My background, many years ago was in engineering. In fact my degree was in Chemical Engineering and Fuel Technology. When I worked in Scotland for a large boiler manufacturers, creativity was the last thing on my mind or anyone else’s. We had project plans to complete (to the letter) – we also had to deliver on time and with utmost consideration to safety.
From engineering I moved to the I.T. Industry where I worked for IBM as an I.T. Instructor. Not much creativity there; there were commands to learn, sub-routines to code and concepts to share. And yet I remember with relish, how I designed a course on the basics of programming which involved an alien, some Ribena and deely-boppers for those who remember what those were!
At school I loved art and made a very distinct choice between art and science. I could keep one as a hobby (the art of course), whilst building a career in the other. The choice was so distinct in my eyes and so I kept my hobbies to fulfill that deep need in me to be creative.
Now, as a trainer, I love to be creative and get very excited about new activities, training toys or new ways of delivering old messages, that are still valid. But this question has left me thinking about my former careers and why I did not use my creativity in them. There is no disputing that I am creative – so why was there seemingly no (or limited) place for this in my previous roles?

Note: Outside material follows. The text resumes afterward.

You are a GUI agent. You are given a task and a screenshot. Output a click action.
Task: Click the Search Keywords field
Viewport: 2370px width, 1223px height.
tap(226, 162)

Could, it be that I forgot to use my creativity in those traditionally non-creative roles? Could I have used my creativity to deal with some awkward managers? Or what about those male engineers who found it impossible to speak to a female engineer without being condescending? Whilst an IT trainer did I “pigeon-hole” my role, to exclude any creativity? Quite simply, did I forget to be creative?
I think the answer for me, is in my preconceptions about creativity. I used to think that creativity was all about painting and being artistic. Now when I consider creativity, I am astounded when someone comes up with a new way to deal with absence. I am impressed when faced with a seemingly impassable junction, the creative leader can navigate their way out with apparent ease. These people, in effect are creative and not in the traditional way that I had considered creativity. This has made me consider creativity to encompass a whole host of differing skills from managing difficult children to arranging a supermarket aisle to maximise sales of expensive items.
So … if I were to ask you ….. if you are creative? What would you say?